◆ **What to work on**: Search the data for lines holding the word "Open". State how many there are, and nothing else.
Dataset extract START
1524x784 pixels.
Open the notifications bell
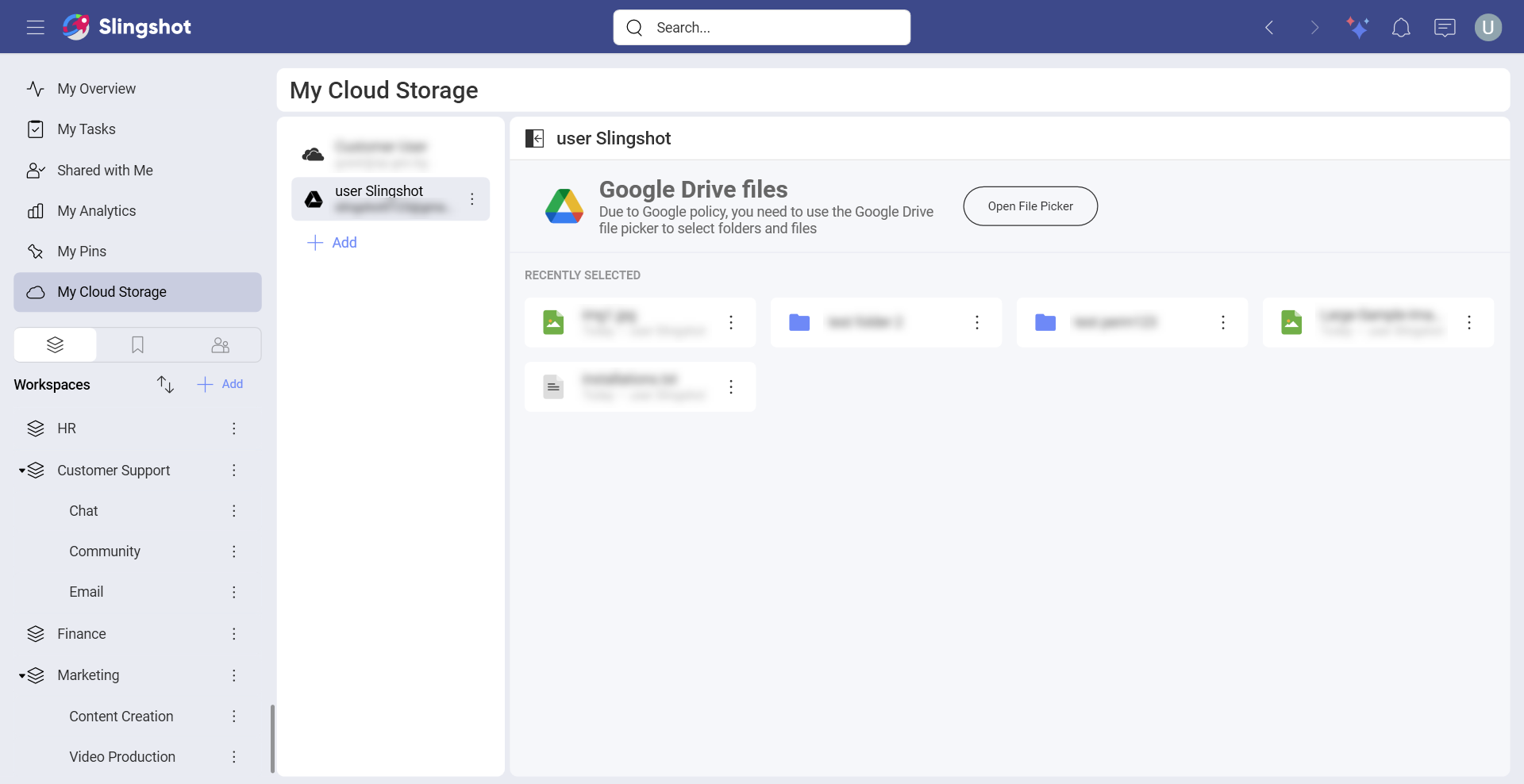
Dataset extract END
Dataset extract START
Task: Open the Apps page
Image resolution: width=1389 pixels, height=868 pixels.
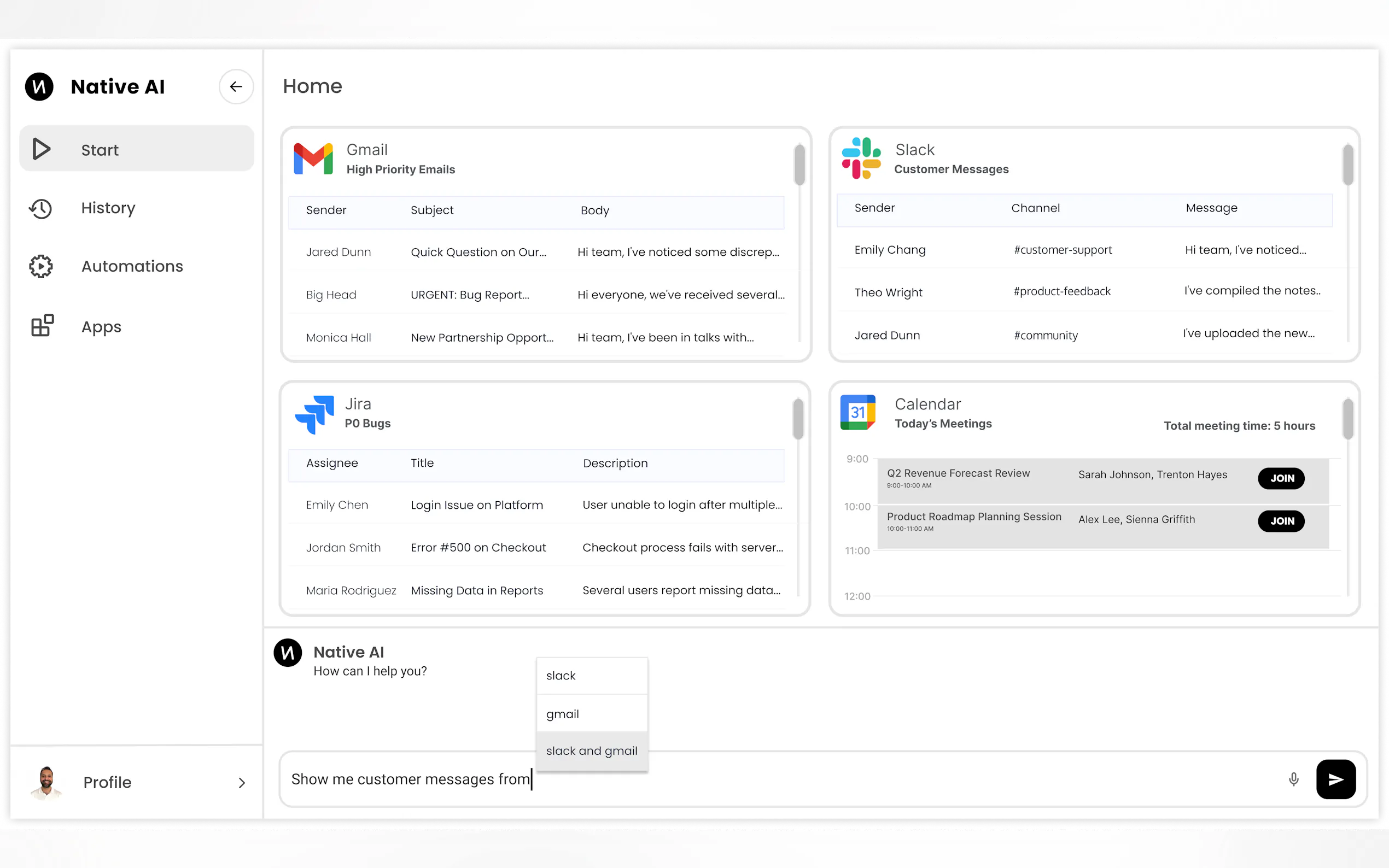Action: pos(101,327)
Dataset extract END
◆ **The completed task**: 2